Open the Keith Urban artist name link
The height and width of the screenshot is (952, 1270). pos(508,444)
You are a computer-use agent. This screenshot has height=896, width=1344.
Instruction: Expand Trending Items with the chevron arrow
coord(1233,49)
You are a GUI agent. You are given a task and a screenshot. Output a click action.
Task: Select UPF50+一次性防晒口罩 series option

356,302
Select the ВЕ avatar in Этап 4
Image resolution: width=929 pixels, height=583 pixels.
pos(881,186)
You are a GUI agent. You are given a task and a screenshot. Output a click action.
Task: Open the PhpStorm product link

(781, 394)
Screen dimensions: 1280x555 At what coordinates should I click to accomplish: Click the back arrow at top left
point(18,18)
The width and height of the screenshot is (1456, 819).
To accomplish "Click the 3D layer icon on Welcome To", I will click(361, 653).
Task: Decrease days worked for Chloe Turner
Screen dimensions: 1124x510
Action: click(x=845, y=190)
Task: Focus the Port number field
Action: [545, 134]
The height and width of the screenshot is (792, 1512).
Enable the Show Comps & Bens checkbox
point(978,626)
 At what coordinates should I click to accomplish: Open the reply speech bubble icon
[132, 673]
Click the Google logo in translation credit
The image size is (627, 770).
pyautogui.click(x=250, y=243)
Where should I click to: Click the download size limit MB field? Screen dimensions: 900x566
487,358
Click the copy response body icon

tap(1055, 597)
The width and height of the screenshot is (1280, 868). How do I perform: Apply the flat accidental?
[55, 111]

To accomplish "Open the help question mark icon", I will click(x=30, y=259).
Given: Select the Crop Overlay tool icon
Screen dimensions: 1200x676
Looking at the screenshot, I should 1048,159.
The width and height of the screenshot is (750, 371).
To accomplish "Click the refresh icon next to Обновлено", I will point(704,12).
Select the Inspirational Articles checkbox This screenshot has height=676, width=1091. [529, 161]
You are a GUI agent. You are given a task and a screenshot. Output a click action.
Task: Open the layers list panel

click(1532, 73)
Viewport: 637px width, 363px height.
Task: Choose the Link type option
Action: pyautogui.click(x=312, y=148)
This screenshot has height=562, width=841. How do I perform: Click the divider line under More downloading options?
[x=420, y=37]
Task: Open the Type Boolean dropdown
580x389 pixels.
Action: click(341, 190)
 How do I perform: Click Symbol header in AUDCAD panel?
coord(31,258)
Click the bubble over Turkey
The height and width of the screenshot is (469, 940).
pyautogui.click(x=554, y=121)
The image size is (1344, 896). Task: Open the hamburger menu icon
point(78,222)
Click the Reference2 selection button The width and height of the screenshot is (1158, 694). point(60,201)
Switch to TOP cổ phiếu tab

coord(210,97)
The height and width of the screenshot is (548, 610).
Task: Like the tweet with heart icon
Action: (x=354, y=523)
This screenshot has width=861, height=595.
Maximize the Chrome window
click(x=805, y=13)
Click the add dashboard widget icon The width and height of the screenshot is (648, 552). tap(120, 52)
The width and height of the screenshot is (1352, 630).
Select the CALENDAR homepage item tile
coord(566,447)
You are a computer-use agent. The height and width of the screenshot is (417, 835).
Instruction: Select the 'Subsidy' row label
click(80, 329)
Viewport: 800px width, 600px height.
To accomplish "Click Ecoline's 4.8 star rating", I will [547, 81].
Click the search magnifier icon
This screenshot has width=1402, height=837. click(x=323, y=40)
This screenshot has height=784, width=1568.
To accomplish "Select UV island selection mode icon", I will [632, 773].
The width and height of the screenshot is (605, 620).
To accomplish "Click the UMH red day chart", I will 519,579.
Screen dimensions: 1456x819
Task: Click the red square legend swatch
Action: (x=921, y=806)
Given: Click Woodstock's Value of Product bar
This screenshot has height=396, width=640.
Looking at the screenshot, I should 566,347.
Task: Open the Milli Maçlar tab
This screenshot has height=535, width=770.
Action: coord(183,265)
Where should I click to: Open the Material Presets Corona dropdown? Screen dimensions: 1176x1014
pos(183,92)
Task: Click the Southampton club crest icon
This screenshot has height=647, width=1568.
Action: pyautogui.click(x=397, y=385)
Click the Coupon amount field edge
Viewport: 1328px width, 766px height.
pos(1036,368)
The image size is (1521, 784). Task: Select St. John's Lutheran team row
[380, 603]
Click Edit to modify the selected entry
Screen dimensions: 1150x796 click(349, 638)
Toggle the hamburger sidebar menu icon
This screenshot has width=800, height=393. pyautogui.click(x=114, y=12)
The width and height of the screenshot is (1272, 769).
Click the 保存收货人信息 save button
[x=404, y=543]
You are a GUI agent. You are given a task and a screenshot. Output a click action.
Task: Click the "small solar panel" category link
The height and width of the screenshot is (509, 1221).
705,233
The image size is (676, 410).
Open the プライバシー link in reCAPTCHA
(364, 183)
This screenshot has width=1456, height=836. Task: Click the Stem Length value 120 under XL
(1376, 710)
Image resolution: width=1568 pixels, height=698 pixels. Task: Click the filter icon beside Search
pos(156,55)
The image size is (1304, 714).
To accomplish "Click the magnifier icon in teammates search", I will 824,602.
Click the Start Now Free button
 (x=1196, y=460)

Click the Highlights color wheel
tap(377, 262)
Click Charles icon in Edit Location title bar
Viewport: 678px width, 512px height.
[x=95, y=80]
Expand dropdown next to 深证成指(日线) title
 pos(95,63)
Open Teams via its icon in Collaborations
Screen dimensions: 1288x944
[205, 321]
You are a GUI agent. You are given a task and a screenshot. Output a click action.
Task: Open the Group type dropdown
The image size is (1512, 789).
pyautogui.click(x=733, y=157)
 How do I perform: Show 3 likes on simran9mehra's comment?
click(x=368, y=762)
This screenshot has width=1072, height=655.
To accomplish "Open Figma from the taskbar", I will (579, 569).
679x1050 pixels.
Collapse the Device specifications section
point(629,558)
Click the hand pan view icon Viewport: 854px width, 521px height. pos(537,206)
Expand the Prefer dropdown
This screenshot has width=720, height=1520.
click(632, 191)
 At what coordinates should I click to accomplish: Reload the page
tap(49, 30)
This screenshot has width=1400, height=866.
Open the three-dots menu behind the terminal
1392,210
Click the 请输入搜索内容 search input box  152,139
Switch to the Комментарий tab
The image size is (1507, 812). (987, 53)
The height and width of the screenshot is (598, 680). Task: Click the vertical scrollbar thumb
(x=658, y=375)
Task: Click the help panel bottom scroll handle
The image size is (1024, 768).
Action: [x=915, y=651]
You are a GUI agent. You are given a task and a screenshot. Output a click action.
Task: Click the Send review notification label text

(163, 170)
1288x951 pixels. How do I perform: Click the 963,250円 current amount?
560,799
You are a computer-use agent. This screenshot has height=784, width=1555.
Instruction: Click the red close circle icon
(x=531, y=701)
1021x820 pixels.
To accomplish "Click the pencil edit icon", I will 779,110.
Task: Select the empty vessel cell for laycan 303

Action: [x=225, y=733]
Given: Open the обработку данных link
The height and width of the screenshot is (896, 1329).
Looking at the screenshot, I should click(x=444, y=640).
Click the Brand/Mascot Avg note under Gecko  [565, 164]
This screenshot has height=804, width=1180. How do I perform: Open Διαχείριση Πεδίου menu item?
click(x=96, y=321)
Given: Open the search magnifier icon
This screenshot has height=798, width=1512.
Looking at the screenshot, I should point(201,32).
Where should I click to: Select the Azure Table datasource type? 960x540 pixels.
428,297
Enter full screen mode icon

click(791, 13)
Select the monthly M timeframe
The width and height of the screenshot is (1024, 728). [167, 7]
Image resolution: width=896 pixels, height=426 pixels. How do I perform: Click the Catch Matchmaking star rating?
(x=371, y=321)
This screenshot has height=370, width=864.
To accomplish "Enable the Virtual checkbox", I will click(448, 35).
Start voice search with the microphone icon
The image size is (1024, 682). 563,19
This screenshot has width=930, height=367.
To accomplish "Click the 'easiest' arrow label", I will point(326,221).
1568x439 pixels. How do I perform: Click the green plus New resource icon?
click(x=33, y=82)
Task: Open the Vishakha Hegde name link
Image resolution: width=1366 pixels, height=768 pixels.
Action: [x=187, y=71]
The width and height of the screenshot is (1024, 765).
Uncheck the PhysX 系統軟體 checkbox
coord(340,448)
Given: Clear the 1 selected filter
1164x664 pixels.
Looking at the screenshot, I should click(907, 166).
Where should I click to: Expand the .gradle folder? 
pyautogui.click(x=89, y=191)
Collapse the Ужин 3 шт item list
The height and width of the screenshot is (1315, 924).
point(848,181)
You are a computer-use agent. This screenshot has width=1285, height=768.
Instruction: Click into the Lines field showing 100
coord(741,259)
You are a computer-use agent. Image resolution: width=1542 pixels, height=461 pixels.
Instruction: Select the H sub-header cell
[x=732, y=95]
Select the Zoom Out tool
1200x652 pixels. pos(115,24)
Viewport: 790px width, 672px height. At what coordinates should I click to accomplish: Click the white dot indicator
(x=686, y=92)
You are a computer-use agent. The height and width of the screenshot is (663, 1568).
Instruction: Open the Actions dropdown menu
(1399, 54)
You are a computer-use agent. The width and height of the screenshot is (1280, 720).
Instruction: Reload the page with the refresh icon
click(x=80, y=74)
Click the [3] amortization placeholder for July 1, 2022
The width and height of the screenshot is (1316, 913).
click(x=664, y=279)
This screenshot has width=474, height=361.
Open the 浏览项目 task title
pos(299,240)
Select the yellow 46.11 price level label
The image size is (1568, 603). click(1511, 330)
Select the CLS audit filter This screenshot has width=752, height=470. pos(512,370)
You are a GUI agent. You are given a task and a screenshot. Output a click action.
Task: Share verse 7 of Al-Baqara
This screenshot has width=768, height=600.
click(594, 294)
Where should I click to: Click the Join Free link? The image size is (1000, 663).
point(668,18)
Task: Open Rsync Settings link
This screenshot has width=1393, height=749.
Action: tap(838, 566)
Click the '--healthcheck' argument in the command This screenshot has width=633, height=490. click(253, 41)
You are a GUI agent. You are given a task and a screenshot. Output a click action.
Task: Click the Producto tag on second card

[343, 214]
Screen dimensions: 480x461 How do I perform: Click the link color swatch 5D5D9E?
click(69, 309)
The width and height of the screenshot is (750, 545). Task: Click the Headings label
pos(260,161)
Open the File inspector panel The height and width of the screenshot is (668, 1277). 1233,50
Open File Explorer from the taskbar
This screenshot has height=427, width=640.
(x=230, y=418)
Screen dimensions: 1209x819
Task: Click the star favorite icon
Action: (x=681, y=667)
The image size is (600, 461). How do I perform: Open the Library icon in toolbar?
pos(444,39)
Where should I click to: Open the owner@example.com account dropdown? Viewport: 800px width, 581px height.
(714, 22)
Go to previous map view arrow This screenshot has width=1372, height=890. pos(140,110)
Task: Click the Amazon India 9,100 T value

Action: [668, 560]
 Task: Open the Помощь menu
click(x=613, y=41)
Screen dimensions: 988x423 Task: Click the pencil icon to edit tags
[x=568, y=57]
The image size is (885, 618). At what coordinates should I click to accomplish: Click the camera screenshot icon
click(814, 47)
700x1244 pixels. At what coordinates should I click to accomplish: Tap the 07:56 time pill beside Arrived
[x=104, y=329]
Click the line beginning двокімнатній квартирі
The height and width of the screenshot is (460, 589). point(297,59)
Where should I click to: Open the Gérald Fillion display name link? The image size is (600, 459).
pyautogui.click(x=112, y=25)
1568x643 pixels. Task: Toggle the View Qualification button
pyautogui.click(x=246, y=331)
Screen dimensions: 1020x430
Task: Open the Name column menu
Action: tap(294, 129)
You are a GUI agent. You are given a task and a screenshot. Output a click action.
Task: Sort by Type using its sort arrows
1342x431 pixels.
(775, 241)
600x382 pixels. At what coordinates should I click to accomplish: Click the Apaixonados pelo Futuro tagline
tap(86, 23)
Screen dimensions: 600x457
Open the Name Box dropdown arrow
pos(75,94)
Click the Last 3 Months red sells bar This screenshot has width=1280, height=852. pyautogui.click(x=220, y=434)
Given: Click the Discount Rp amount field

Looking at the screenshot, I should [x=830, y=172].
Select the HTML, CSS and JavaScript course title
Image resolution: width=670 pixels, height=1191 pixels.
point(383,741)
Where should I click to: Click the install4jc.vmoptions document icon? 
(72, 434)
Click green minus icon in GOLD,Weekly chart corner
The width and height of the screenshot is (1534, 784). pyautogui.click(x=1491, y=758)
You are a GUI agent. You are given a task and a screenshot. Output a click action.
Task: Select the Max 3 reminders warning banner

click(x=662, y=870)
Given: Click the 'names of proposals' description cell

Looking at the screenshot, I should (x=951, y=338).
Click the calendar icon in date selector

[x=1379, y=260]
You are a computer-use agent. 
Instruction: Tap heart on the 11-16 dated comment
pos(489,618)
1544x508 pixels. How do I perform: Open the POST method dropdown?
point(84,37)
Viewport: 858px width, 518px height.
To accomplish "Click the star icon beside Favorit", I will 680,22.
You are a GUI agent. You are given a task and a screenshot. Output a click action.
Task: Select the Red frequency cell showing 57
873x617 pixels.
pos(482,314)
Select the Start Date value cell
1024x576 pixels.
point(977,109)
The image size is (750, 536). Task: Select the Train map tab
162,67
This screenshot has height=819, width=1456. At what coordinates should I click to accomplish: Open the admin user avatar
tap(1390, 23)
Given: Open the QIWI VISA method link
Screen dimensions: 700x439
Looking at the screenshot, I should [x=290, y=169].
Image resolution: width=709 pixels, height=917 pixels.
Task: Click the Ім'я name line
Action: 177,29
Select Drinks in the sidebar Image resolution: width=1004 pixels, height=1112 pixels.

□ □ □ □

- Brief -
Only one stretch of the data above is needed. Restate it word for word, from the line containing "Task: Open the Type Boolean dropdown" through the line containing "Click the Reference2", both ends included.

- Your solution -
Task: Open the Type Boolean dropdown
580x389 pixels.
Action: click(341, 190)
 How do I perform: Click Symbol header in AUDCAD panel?
coord(31,258)
Click the bubble over Turkey
The height and width of the screenshot is (469, 940).
pyautogui.click(x=554, y=121)
The image size is (1344, 896). Task: Open the hamburger menu icon
point(78,222)
Click the Reference2 selection button The width and height of the screenshot is (1158, 694). point(60,201)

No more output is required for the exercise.